In April, 1898, the Supreme Court of Honor issued a beneficiary certificate to David Peacock which provided that upon his death the order would pay his mother, Jennett Peacock, one assessment, not to exceed the sum of $2,000, if the rules of the order had been complied with. He paid one assessment of eighty cents, and died on June 10, 1898. Jennett Peacock brought this suit against the order to recover said $2,000. To the declaration upon the certificate defendant pleaded the general issue and two special pleas. Plaintiff demurred to the special pleas on the ground that they amounted to the general issue. The demurrer was sustained, and by stipulation it was ordered by the court that all matters of defense might be shown under the general issue. Upon a second trial plaintiff recovered a verdict for $2,108.59. A new trial' was denied and judgment rendered and the defendant was granted an appeal. After the appeal was perfected Jennett Peacock died. Asa S. Peacock, administrator of her'estate, was substituted as appellee, and has filed a brief.
David Peacock was found dead under circumstances tending to show he had committed suicide. There was evidence he had threatened suicide, and evidence tending to show he had recently acted queerly, and was considered by some of his acquaintances insane or not right in his mind. There was other evidence tending to show he was not insane. The certificate contained the following clause :
“ This order will not pay the benefits of members who commit suicide, whether sane or insane, except it be committed in delirium resulting from illness, or while the member is under treatment for insanity, or has been judicially declared to be insane.”
The trial court in instructing upon the force and effect of this provision of the contract, told the jury it could not be enforced where the assured was unable to understand the moral character, general nature, consequence and effect of his suicidal act, or where he was driven thereto by an uncontrollable insane impulse; and that the term “ suicide” implied an act deliberately done by a person capable in law of forming a legal intention to do the act; and that if David Peacock was insane at the time he took his life, and even though he intended the result of his act should be death, yet if his reasoning faculties wTere so far impaired that he was not able to understand the moral character, general nature, consequence and effect of the act he was about to commit, or if he was impelled thereto by an insane impulse which he had not the power to resist, then his act was not suicide in the legal sense of that term, and the jury should find for plaintiff. The court refused to instruct for defendant that if David Peacock committed suicide, then in order for plaintiff to recover she must show by a preponderance of the evidence that it was done in delirium resulting from illness, or that he had been under treatment for insanity recently prior to the act, or that he had been judicially declared insane by a legal adjudication in the County Court.

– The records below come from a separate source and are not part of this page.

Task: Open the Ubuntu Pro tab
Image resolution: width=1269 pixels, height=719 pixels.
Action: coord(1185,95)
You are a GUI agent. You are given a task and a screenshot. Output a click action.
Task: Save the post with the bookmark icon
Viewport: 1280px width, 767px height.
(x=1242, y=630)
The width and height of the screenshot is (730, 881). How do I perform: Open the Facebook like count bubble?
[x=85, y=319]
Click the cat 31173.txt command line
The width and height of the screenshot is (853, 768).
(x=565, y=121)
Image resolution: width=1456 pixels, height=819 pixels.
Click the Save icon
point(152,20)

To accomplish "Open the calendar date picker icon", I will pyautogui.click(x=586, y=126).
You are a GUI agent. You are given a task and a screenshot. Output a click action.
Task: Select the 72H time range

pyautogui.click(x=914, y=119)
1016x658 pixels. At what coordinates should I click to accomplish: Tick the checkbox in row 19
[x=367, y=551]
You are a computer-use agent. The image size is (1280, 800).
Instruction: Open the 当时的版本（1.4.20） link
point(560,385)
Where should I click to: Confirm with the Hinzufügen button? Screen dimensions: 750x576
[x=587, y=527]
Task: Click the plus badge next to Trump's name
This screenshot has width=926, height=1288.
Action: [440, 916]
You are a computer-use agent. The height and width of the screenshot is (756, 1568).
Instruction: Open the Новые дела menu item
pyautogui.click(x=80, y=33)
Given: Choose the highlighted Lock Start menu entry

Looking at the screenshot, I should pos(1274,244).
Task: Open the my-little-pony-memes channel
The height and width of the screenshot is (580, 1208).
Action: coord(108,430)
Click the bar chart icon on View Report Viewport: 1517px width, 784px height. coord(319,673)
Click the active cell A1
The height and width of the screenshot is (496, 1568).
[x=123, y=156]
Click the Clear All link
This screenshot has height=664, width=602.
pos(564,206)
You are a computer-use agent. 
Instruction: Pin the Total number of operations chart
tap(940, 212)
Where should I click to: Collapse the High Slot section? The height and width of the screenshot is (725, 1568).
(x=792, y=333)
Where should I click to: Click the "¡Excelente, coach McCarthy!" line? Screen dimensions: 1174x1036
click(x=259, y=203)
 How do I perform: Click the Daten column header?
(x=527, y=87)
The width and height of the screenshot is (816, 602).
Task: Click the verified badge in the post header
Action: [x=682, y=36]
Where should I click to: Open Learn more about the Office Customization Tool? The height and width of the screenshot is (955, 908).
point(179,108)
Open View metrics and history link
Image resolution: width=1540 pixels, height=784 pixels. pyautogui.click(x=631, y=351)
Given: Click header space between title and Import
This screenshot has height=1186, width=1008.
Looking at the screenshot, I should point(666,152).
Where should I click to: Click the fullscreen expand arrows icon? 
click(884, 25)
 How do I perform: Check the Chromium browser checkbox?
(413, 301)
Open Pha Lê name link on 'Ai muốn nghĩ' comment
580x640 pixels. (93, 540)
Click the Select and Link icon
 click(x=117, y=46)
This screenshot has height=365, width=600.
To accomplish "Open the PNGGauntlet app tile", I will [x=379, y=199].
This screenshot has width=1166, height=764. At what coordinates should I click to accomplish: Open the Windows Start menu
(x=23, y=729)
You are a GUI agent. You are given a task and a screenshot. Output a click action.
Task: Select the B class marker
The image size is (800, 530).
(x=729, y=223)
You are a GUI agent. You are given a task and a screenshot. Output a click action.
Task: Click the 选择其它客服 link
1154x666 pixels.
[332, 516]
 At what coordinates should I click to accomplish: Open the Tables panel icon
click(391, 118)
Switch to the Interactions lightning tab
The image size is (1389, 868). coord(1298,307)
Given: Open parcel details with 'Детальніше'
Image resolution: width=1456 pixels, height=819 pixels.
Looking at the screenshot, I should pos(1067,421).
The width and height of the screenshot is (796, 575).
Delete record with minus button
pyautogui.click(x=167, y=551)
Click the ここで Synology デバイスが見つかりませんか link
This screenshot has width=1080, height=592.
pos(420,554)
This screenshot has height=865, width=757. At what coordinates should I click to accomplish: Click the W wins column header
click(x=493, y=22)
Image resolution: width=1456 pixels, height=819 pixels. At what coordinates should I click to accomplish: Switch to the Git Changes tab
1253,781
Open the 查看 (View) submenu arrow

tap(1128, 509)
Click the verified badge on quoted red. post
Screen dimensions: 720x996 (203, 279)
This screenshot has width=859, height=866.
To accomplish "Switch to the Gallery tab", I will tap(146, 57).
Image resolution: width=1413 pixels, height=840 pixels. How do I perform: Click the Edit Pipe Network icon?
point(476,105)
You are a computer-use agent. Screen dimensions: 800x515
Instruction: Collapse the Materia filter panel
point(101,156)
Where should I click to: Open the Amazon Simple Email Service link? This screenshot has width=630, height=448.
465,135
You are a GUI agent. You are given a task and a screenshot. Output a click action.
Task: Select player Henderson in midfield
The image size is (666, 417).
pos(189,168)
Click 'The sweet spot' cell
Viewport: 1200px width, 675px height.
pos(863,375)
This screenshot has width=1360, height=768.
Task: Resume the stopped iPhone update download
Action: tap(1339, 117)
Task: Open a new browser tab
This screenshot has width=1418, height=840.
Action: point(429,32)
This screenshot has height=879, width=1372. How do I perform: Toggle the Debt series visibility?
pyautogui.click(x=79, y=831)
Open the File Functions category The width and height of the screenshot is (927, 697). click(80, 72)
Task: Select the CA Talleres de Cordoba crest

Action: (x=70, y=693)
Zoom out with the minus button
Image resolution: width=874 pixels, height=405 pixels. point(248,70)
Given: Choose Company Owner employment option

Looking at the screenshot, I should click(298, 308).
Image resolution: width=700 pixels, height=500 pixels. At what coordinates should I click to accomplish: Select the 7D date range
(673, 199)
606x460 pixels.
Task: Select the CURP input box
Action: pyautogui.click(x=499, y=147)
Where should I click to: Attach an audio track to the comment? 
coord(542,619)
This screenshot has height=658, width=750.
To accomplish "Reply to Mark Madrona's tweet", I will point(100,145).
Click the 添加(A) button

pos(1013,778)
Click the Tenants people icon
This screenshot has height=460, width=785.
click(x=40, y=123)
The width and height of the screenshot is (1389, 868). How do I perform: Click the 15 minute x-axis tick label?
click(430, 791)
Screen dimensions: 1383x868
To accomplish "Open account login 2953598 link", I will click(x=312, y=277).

In Grand Lodge I. O. M. A. v. Wieting, 168 Ill. 408, it was held that where a beneficiary certificate was to be inoperative in case the member committed suicide, the term “ suicide ” would be interpreted to mean voluntary, intentional self-destruction, and that the certificate would not be forfeited by self-destruction while insane. -The court below seems to have applied that rule to this case. But in the present case the contract sought to avoid such a liability by making the benefits non-payable if the member took his own life, whether he was sane or insane at the time, except where the self-destruction was committed in delirium resulting from illness or while the member was under treatment for insanity, or after he had been judicially declared insane. We do not doubt the defendant order had the right to impose these conditions and safeguards, and to thus limit its liability in its contract, and we think the contract in this case was drawn to avoid the liability imposed in the Wieting case. It is entirely reasonable that such an order should refuse to be liable for the self-destruction of insane members, except upon such restrictions and safeguards as it chooses to impose in its contract. Our views on this subject were expressed in Supreme Tent Knights of Maccabees v. Hammers, 81 Ill. App. 560, and need not be further repeated here. (Supreme Lodge, Knights of Pythias v. Clarke, 88 Ill. App. 600.) The court below therefore erred in giving plaintiff’s instructions and in refusing to instruct for defendant in the respects above indicated. The judgment is reversed and the cause remanded for a new trial.